### DATA SUPPLIED

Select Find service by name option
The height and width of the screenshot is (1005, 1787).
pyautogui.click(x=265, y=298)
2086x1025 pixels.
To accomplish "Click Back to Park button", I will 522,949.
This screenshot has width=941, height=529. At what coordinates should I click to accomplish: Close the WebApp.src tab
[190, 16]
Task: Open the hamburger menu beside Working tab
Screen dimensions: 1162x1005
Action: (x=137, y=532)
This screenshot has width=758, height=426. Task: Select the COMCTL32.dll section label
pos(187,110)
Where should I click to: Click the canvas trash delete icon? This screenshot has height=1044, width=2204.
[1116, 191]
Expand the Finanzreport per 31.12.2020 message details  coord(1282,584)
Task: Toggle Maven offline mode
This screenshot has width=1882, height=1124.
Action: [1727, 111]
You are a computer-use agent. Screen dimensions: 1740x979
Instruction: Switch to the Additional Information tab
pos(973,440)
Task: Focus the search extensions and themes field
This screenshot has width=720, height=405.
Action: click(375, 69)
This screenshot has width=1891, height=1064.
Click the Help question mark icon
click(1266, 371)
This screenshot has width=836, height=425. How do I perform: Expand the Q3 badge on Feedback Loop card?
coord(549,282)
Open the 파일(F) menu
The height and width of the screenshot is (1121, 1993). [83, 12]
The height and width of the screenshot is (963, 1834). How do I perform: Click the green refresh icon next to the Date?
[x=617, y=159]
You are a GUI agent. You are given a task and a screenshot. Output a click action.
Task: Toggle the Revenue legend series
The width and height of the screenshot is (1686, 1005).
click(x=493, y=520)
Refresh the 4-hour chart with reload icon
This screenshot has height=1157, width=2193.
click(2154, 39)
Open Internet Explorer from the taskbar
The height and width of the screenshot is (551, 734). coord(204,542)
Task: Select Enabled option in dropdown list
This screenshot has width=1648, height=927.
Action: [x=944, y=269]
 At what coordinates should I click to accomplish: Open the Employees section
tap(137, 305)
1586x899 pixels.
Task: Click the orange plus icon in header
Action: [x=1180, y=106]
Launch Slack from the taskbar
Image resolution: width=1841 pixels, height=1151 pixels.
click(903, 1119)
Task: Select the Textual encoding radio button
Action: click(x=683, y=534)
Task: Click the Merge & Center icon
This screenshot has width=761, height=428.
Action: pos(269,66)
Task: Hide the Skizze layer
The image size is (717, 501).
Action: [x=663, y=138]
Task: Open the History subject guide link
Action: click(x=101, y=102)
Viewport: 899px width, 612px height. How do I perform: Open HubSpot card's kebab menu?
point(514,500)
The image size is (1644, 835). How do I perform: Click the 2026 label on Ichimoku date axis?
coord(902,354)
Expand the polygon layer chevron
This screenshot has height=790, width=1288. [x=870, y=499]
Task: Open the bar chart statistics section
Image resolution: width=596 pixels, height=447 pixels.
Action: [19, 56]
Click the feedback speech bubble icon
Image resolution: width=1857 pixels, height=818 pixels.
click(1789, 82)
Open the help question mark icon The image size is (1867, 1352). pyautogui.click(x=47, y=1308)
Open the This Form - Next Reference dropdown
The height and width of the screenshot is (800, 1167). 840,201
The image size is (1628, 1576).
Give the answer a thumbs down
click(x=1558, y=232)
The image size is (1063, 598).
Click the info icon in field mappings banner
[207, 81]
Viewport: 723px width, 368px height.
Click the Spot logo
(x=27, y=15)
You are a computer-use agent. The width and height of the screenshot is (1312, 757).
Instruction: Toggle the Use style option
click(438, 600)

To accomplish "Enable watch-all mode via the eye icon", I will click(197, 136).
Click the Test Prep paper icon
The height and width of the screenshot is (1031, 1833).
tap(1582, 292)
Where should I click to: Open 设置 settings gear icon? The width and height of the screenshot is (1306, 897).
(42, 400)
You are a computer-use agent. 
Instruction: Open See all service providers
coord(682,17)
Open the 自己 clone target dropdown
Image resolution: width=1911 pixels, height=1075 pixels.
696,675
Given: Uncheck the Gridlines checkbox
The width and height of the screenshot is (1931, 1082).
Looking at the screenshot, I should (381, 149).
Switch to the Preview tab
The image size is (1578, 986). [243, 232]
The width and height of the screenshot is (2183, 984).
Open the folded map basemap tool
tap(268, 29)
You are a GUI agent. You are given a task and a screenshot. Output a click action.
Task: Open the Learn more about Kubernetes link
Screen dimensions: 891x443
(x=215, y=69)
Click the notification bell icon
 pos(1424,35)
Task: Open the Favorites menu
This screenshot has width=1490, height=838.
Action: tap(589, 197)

######

**TO DO**.
Exactly how many lines in the records above hold the string "computer"? Reply with that number only.

**RESPONSE AREA**.
3